论文标题
LTC-SUM:使用2D CNN轻量化客户端驱动的个性化视频摘要框架
LTC-SUM: Lightweight Client-driven Personalized Video Summarization Framework Using 2D CNN
论文作者
论文摘要
本文提出了一个新颖的轻质缩略图集装箱摘要(LTC-SUM)框架,用于完整的长度视频。该框架通过使用最终用户设备的计算资源,为并发用户生成个性化的键跑摘要。获取和处理整个视频数据以生成视频摘要的最新方法在高度计算上。在这方面,提出的LTC-SUM方法使用轻巧的缩略图来处理检测事件的复杂过程。这大大降低了计算复杂性,并通过解决资源受限的最终用户设备中的计算和隐私瓶颈来提高通信和存储效率。这些改进是通过设计轻巧的2D CNN模型来从缩略图中提取功能来实现的,该模型仅帮助选择和检索少数特定段。在一组完整的18个特征长度视频(约32.9 h)上进行的广泛定量实验表明,该方法比同一最终用户设备配置上的最新方法相比,该方法在计算上具有显着效率。对56名参与者的结果的共同定性评估表明,参与者对使用拟议方法产生的摘要给出了更高的评分。据我们所知,这是使用缩略图容器用于功能长度视频的首次尝试设计完全由客户端驱动的个性化的键换视频摘要框架。

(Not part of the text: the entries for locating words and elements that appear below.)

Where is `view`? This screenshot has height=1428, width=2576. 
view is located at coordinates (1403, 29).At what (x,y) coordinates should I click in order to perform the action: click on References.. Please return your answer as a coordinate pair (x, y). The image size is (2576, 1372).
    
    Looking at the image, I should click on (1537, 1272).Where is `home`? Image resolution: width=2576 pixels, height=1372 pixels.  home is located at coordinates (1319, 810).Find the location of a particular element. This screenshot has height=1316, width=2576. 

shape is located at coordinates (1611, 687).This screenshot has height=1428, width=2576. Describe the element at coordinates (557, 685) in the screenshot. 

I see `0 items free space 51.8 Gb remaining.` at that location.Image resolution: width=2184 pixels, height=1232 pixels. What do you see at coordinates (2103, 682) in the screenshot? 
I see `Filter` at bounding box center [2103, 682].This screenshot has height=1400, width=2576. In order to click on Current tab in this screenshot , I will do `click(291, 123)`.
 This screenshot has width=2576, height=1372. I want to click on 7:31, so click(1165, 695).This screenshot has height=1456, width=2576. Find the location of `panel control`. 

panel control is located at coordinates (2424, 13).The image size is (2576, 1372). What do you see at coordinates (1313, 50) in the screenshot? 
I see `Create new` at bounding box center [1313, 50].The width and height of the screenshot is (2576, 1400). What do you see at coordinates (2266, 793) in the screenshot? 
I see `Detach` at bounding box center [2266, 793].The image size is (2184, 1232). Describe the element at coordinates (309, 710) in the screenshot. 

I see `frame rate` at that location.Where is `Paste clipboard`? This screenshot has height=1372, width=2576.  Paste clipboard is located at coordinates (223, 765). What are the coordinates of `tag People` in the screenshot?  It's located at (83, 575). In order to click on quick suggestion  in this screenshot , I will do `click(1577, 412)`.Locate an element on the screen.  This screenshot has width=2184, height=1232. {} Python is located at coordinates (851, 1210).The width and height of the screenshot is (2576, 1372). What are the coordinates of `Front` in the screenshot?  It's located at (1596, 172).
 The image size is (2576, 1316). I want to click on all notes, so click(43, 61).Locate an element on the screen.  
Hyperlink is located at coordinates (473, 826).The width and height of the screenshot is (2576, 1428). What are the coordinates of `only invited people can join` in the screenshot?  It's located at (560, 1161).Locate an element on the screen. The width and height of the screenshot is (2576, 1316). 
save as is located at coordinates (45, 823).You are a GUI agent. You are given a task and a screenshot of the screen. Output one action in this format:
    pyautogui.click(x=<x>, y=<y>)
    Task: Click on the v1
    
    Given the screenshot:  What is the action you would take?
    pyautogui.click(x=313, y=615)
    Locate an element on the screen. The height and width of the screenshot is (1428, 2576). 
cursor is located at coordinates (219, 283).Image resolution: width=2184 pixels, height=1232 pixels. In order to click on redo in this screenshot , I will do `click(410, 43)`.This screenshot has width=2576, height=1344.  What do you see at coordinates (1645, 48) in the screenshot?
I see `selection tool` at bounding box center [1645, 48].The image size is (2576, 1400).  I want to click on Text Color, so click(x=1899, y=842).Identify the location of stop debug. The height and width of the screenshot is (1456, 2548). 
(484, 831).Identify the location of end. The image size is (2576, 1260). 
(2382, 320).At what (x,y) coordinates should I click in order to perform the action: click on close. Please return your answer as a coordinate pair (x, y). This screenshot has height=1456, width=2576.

This paper proposes a novel lightweight thumbnail container-based summarization (LTC-SUM) framework for full feature-length videos. This framework generates a personalized keyshot summary for concurrent users by using the computational resource of the end-user device. State-of-the-art methods that acquire and process entire video data to generate video summaries are highly computationally intensive. In this regard, the proposed LTC-SUM method uses lightweight thumbnails to handle the complex process of detecting events. This significantly reduces computational complexity and improves communication and storage efficiency by resolving computational and privacy bottlenecks in resource-constrained end-user devices. These improvements were achieved by designing a lightweight 2D CNN model to extract features from thumbnails, which helped select and retrieve only a handful of specific segments. Extensive quantitative experiments on a set of full 18 feature-length videos (approximately 32.9 h in duration) showed that the proposed method is significantly computationally efficient than state-of-the-art methods on the same end-user device configurations. Joint qualitative assessments of the results of 56 participants showed that participants gave higher ratings to the summaries generated using the proposed method. To the best of our knowledge, this is the first attempt in designing a fully client-driven personalized keyshot video summarization framework using thumbnail containers for feature-length videos.